— START OF Stored rows —
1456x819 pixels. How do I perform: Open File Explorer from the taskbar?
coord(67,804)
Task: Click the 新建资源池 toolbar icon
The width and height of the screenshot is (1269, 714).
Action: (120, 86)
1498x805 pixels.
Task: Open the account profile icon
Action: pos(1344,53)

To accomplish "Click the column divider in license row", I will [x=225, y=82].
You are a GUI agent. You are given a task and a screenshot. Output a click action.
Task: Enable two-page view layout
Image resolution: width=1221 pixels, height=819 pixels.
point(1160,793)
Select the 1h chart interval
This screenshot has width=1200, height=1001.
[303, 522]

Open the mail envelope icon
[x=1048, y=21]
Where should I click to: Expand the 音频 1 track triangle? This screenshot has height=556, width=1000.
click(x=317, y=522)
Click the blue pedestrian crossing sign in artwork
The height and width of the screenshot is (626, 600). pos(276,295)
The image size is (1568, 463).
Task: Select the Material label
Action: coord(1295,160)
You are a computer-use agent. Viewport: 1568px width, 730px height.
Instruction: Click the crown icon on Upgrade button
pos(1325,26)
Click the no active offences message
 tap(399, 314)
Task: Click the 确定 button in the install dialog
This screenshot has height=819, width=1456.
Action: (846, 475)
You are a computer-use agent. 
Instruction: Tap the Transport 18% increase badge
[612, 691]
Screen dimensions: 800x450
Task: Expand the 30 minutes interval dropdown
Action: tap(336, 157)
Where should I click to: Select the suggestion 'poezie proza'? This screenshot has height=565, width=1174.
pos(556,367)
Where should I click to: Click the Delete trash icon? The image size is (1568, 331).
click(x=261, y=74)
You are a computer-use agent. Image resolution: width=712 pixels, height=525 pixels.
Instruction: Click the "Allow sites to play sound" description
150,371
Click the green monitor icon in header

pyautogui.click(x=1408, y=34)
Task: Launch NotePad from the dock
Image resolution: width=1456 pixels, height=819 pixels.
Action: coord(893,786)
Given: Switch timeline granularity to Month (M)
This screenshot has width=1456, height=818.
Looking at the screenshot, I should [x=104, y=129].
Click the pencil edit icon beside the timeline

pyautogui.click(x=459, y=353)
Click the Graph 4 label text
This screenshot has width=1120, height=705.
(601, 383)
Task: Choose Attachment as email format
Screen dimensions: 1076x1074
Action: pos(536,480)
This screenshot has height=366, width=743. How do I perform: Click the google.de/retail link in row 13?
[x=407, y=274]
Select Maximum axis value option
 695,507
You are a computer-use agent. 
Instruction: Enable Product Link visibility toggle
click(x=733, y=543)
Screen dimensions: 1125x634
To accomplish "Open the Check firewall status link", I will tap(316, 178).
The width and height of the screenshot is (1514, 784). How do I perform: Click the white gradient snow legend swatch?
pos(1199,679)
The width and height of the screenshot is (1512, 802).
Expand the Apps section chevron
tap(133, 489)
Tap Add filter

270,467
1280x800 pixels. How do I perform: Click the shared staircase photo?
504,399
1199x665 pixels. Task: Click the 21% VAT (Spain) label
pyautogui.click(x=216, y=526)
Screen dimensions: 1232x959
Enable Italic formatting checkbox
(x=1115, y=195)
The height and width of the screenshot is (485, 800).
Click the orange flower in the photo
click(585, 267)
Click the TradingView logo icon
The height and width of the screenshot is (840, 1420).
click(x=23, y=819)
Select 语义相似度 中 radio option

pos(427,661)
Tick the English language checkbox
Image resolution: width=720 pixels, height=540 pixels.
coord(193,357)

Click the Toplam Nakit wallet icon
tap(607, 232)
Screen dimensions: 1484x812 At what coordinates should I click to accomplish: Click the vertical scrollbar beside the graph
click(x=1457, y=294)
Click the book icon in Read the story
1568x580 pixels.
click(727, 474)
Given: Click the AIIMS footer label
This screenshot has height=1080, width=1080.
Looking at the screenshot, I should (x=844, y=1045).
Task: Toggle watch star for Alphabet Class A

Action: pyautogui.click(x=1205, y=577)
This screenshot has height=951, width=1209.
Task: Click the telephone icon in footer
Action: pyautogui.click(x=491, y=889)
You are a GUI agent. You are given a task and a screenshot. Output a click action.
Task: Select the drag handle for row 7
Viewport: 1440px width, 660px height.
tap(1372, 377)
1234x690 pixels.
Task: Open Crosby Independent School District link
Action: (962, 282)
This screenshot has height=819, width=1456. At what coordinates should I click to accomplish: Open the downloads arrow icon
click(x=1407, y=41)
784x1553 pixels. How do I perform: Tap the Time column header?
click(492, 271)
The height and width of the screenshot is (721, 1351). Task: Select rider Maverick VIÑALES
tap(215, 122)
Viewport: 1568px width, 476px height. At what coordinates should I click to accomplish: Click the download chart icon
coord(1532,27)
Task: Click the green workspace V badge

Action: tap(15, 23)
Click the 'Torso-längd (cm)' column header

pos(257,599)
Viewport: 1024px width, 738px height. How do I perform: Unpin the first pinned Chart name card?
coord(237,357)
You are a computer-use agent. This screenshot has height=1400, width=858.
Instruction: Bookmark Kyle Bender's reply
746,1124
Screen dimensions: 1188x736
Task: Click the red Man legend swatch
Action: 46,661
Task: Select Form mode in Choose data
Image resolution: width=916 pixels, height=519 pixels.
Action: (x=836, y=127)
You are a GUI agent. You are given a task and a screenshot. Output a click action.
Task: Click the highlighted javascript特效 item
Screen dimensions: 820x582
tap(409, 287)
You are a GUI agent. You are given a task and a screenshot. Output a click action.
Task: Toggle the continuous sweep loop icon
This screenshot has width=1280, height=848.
— END OF Stored rows —
→ **Request**:
Retype the data from the start through the line containing "coord(67,804)", including both ends.

→ **Solved exercise**:
1456x819 pixels. How do I perform: Open File Explorer from the taskbar?
coord(67,804)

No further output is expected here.